When I finally find Les Viviers, after driving around in circles in Loix for half an hour, I’m certain this is going to be a mistake. After all, there’s an old fishing boat crumbling in the open field across the street and overgrown hedges hide any evidence of the restaurant itself. Still, Eric assured me that this place has the best seafood on the island, so I decide to give it a go.
The other side of the hedge is a different world. The first thing you see is this enormous jade-colored pond (les viviers means the fish ponds) lined with bamboo and spiky succulents. This place is tres hip from the house music to the rosewood and zinc tables and chairs. It definitely feels more L.A. than Île de Ré. A young woman in a gypsy blouse escorts me to a couch on the deck overlooking the pond and explains how the menu works.

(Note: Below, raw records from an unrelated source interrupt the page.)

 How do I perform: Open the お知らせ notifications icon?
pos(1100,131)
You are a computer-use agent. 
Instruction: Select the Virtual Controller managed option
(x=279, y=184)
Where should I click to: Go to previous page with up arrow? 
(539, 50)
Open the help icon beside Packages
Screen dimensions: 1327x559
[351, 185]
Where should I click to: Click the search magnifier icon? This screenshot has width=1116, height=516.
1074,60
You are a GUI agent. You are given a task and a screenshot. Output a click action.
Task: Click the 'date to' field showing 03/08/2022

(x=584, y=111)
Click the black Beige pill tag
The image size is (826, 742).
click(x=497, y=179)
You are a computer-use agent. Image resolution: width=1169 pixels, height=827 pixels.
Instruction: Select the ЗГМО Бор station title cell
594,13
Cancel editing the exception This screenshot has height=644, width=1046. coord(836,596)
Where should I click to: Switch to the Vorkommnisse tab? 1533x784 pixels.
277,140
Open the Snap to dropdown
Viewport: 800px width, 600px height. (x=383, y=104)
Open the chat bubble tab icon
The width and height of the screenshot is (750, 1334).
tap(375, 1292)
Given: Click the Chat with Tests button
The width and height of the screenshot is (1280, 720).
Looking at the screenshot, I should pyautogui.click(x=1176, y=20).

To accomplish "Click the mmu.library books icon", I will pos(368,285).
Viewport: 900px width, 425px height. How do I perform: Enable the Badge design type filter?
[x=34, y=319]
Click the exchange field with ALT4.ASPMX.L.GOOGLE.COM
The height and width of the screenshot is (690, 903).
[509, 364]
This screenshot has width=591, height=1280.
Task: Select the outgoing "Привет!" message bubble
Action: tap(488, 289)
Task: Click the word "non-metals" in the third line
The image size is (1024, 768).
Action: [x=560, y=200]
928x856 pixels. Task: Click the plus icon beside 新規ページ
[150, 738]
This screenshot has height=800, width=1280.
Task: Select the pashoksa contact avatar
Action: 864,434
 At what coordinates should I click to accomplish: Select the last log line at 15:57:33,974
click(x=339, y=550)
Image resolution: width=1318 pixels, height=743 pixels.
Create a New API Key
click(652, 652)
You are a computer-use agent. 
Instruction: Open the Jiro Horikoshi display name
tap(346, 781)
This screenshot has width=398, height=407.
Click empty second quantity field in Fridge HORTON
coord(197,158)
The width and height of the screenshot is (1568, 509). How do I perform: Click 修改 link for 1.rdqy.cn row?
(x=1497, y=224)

Relax, have something to drink, some olives and almonds, she says, and when I’m ready, she’ll escort me back to the kitchen where I can see all the fresh seafood and personally pick out my dinner.
So I order a glass of La Couple rose champagne and just hang out, watching the blue sky fade to black. In the kitchen, the seafood is arrayed in tubs and tanks—all kinds of local fish, crabs, lobsters, and, of course, oysters. I go for the plancha langoustines, carpaccio of bar, and the hommard de Vivier plancha.
The carpaccio is sweet and firm, tartly drenched in lemon juice, olive oil, and fennel (they insist on calling it anise). And on the table is a little glass cruet of fleur de sel, which comes not just from this island or even this village, but from the salt ponds just down the road.
The way the lobster is prepared couldn’t be simpler. It is halved, grilled shell-side down for only a minute or two, flipped and quickly heated on the flesh side and finished with a brush of butter and a kiss of fleur de sel and pepper. That’s it. It is so wonderful that never have I been sadder to have a meal end.